TASK DESCRIPTION
Render the lines of the listing between the lines holding "TERTIARY COLOR row label" and "pyautogui.click(x=26, y=182)", inclusive, as a JSON array of strings, one string per line and blank lines omitted.

SOURCE DATA
***

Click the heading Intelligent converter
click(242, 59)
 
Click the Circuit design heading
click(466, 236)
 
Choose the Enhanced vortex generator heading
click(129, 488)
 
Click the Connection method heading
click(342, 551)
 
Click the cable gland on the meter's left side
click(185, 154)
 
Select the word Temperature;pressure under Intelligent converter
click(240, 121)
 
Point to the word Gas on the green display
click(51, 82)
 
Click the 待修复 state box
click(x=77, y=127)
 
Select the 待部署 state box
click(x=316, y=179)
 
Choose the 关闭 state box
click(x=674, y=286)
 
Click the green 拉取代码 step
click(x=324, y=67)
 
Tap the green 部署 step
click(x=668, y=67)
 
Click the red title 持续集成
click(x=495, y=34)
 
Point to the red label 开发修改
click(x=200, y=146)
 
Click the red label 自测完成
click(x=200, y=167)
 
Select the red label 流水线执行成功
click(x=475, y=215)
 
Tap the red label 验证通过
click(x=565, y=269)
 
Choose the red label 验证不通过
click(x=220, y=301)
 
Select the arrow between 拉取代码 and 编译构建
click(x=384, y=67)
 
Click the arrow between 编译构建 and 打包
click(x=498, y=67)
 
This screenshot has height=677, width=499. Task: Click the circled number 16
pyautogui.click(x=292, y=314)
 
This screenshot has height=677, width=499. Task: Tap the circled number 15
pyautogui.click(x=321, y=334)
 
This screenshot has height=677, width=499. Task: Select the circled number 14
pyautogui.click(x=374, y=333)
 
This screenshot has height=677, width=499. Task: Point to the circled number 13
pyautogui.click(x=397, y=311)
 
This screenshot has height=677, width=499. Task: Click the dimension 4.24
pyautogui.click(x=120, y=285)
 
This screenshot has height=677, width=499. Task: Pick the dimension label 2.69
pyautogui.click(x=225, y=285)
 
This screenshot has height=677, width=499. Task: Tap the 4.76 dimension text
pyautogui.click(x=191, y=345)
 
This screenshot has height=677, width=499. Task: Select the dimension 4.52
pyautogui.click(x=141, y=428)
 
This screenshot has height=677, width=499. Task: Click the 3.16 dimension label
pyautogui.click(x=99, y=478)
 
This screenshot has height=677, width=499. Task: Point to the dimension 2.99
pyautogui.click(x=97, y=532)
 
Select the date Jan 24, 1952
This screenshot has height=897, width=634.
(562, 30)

***

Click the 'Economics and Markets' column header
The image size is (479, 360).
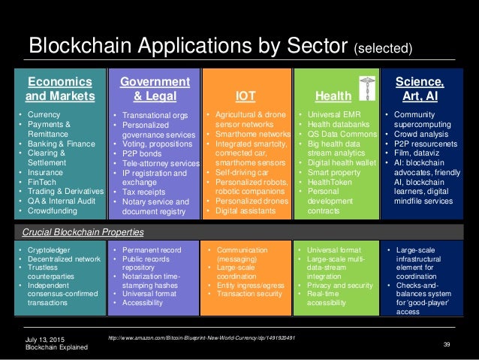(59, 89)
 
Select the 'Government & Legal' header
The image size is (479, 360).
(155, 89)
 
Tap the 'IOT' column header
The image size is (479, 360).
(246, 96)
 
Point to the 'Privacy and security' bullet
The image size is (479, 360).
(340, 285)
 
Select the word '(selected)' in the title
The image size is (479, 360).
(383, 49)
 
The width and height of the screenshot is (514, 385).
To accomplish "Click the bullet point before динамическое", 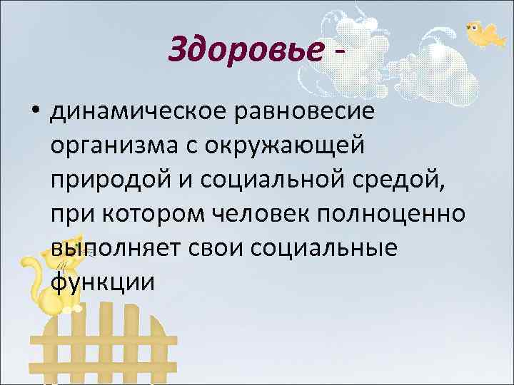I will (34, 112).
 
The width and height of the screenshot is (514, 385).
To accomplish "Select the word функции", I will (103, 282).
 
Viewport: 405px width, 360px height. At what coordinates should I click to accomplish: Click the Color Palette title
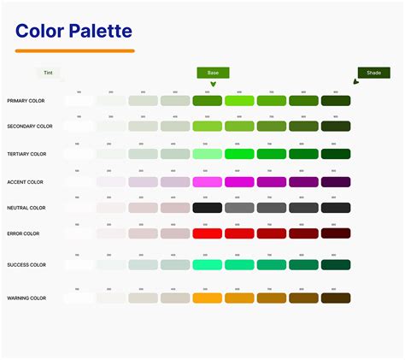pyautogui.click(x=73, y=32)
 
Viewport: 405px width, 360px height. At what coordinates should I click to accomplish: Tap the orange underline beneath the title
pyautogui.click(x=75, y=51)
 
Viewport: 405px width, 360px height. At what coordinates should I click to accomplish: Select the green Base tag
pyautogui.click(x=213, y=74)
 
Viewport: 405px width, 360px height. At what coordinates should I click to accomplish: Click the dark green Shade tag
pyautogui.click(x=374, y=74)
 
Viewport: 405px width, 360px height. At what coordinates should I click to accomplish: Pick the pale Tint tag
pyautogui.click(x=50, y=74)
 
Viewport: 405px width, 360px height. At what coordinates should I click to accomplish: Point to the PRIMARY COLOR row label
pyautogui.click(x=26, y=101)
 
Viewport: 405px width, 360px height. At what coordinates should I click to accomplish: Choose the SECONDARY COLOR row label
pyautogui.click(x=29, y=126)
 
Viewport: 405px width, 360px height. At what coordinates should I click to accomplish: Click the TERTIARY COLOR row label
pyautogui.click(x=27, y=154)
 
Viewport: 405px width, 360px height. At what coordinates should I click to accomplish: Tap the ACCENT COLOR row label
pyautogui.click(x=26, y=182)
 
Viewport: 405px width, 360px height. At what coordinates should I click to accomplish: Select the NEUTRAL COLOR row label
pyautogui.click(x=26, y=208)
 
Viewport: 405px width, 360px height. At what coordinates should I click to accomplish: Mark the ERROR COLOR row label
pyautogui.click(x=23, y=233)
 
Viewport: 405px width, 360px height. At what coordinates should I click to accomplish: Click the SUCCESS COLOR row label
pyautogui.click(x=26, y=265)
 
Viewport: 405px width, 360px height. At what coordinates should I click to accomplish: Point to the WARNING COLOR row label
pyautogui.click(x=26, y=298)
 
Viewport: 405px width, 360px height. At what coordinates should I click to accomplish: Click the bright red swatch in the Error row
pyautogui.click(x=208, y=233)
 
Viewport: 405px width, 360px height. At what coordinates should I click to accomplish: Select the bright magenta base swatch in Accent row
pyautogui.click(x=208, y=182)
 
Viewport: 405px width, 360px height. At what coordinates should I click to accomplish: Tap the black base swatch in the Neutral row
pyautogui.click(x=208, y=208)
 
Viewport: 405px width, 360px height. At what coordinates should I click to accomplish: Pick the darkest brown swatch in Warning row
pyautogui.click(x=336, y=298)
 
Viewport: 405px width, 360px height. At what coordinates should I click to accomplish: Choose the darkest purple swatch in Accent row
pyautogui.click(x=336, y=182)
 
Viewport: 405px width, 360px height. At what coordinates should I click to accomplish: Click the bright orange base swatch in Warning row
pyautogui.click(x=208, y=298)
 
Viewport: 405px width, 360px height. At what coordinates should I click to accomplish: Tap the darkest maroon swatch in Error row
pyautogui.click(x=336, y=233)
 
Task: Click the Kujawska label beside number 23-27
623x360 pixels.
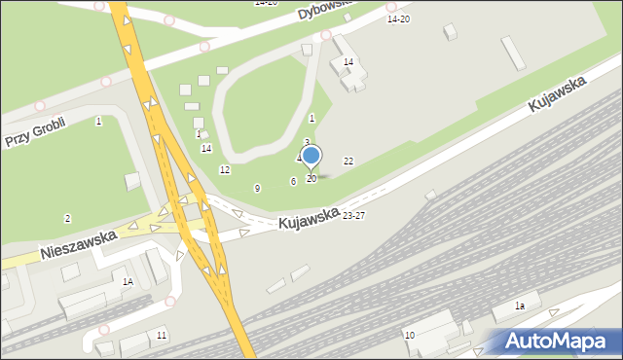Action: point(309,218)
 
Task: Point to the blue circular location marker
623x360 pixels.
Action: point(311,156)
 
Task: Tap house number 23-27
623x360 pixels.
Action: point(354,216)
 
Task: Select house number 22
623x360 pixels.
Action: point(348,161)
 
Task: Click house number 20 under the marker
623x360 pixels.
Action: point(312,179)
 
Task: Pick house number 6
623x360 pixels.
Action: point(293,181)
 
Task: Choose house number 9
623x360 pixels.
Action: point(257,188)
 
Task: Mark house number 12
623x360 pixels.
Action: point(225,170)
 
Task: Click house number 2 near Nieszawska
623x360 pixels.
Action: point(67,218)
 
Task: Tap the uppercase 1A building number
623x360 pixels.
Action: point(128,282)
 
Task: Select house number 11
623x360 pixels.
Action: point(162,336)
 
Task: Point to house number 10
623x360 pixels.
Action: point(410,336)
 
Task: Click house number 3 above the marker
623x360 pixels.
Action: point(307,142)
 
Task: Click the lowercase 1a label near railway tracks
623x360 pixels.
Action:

***

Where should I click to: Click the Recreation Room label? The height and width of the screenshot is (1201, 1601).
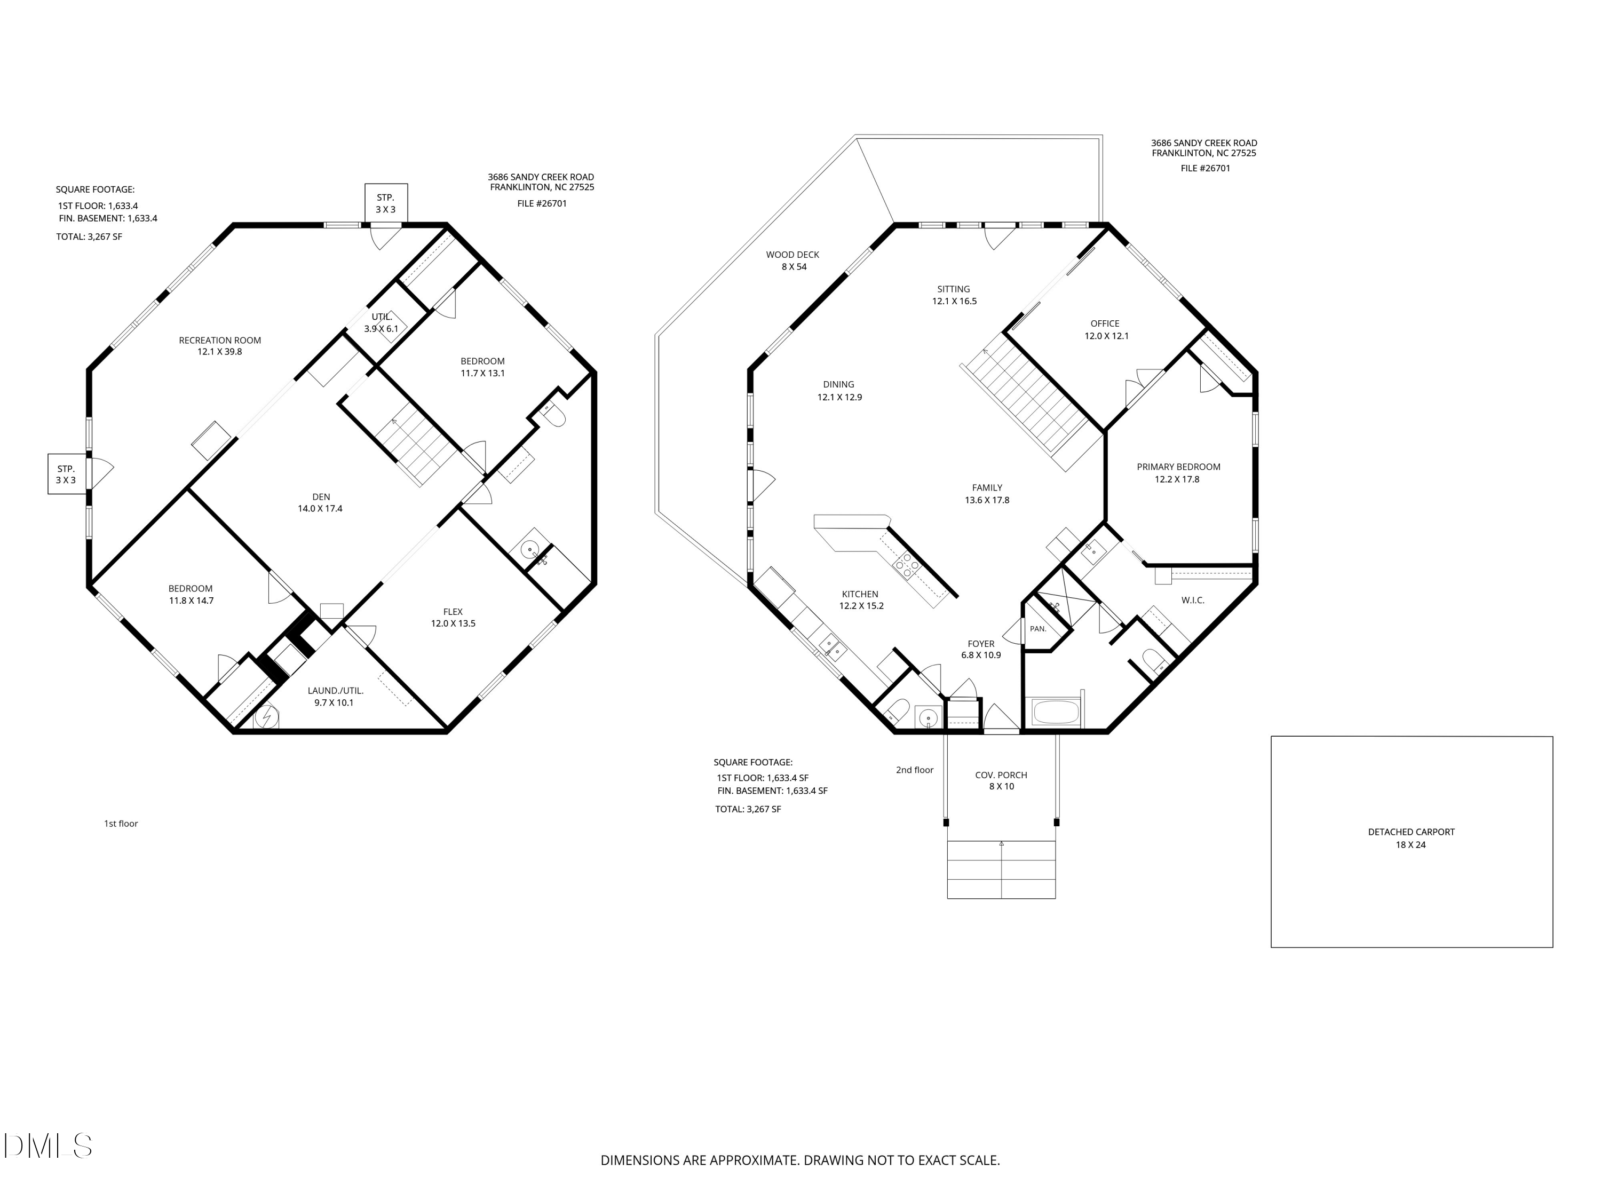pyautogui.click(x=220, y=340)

***

OUTPUT FOR THIS TASK
[
  "Viewport: 405px width, 360px height. At what coordinates should I click to accomplish: Click the TERTIARY COLOR row label",
  "pyautogui.click(x=27, y=154)",
  "Viewport: 405px width, 360px height. At what coordinates should I click to accomplish: Tap the ACCENT COLOR row label",
  "pyautogui.click(x=26, y=182)"
]